Alla luce dei principi suindicati si spiega agevolmente la decisione del Tribunale atteso che il Comune convenuto, lungi dall’allegare l’esistenza di una delle particolari e rilevanti ragioni di cui si è detto, ha motivato il trasferimento con ordinarie esigenze di natura organizzativa, peraltro contraddittoriamente esposte atteso che è lo stesso convenuto a dichiarare che il ricorrente risulta collocato in soprannumero nella nuova sede (ove evidentemente non risulta necessaria la sua presenza).

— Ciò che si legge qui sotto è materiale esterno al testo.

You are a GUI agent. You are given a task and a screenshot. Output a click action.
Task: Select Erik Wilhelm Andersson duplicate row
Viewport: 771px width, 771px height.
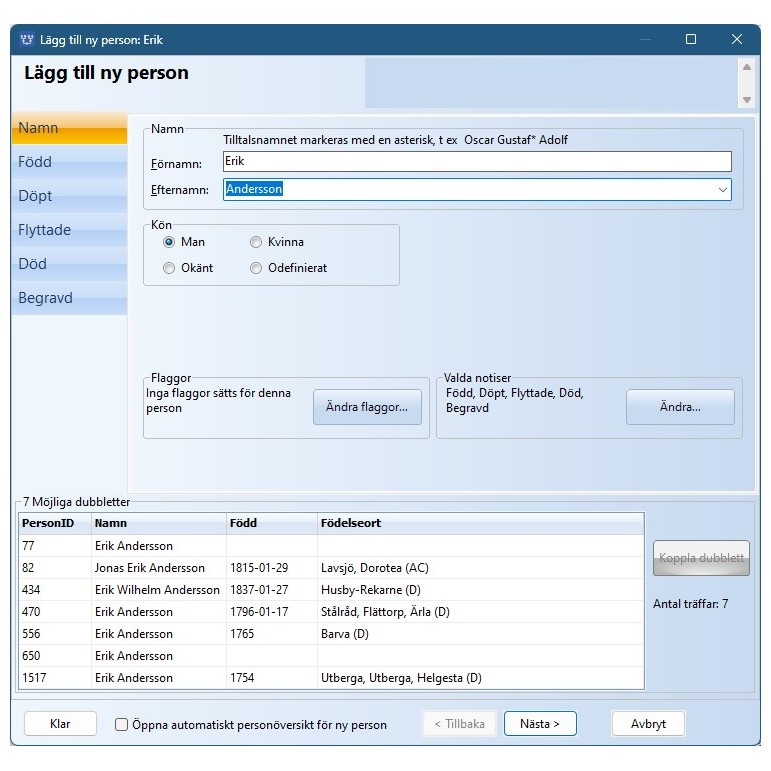[155, 590]

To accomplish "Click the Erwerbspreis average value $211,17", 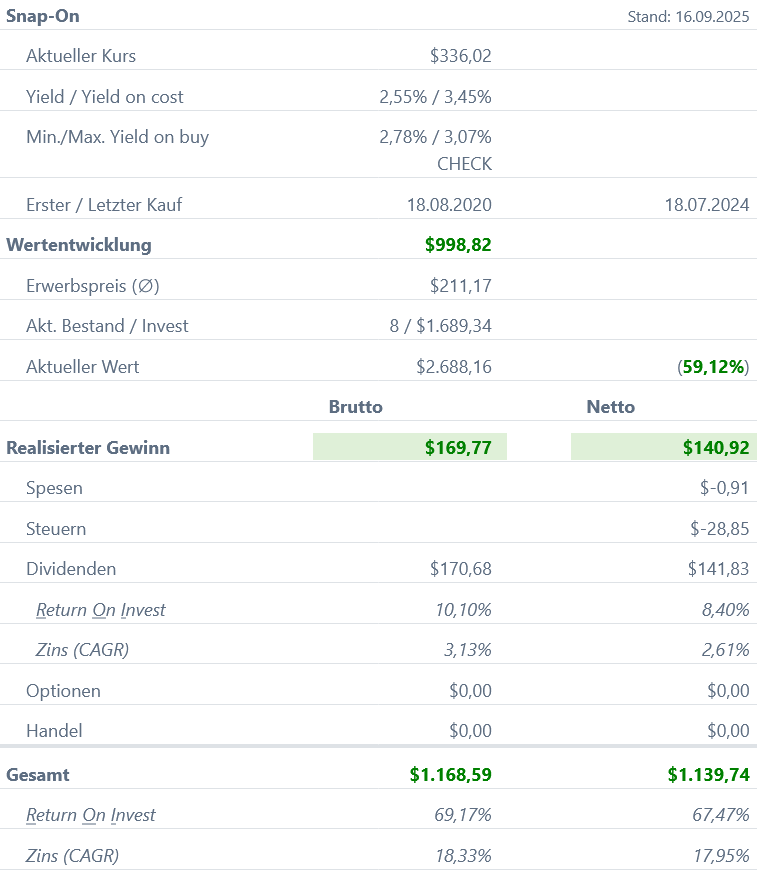I will click(x=460, y=286).
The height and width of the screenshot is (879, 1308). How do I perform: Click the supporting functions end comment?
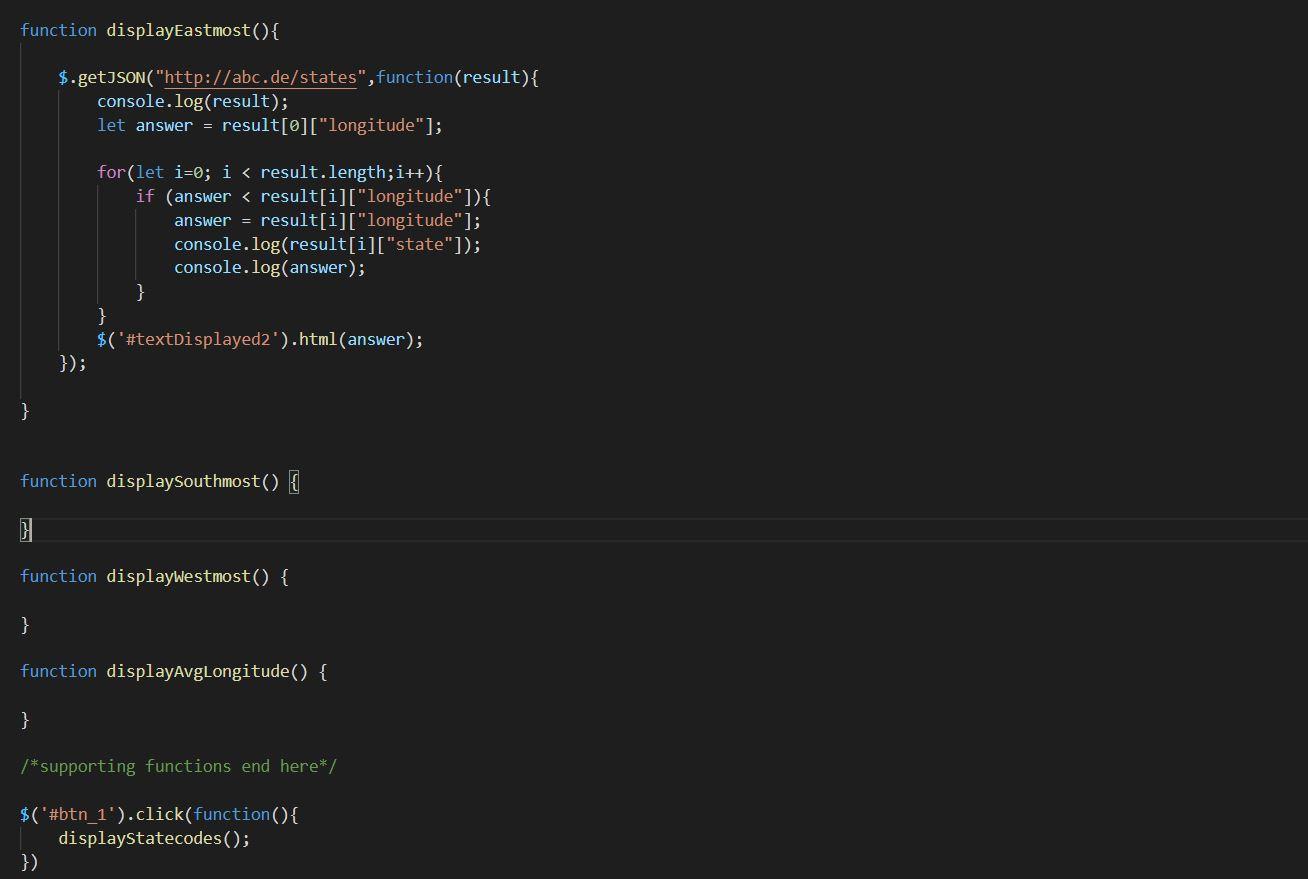coord(178,766)
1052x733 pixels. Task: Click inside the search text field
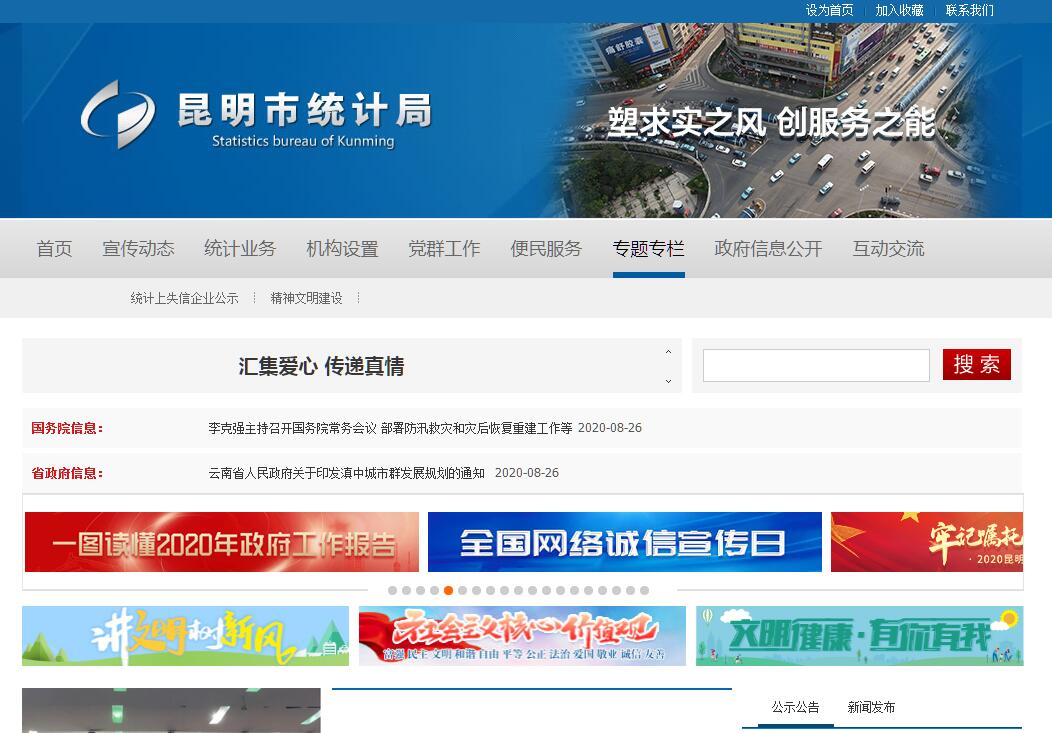click(816, 365)
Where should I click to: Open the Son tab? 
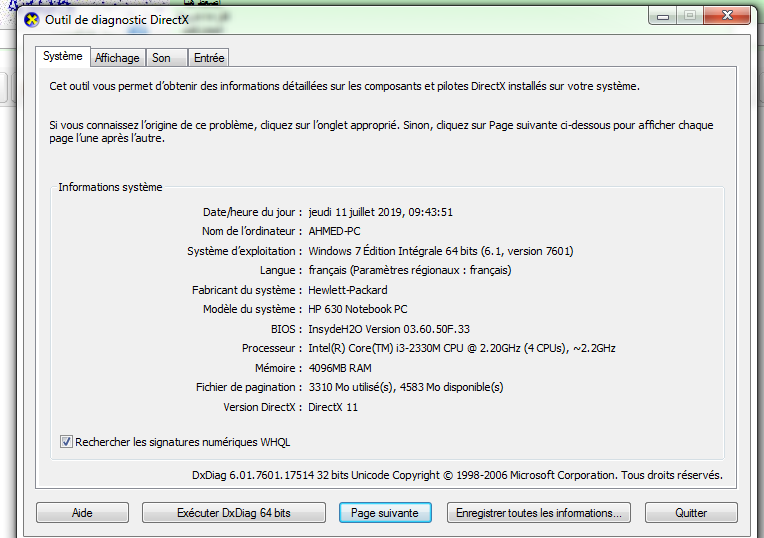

Né può escludersi che nel caso di specie si tratti di un vero e proprio trasferimento atteso che la nozione di trasferimento del lavoratore, che comporta il mutamento definitivo del luogo geografico di esecuzione della prestazione, è configurabile anche nell’ipotesi in cui lo spostamento venga attuato nell’ambito dello stesso Comune, quando questa comprenda uffici costituenti diverse unità produttive (circostanza incontestata nel caso di specie).

Le spese seguono la soccombenza e sono liquidate come da dispositivo in base al valore indeterminato (e non rilevante) della controversia.

P.Q.M.

Il Tribunale, definitivamente pronunciando, ogni altra istanza disattesa o assorbita, così dispone: Dichiara l’illegittimità del trasferimento disposto nei confronti del ricorrente e ordina la immediata ricollocazione nella precedente sede lavorativa.

Condanna parte convenuta al pagamento delle spese di lite liquidate in complessivi Euro 3.513,00, oltre iva, cpa e rimborso spese generali.

Sentenza resa ex articolo 429 c.p.c., pubblicata mediante lettura in udienza ed allegazione al verbale.

Così deciso in Firenze il 15 gennaio 2015.

Depositata in Cancelleria il 15 gennaio 2015.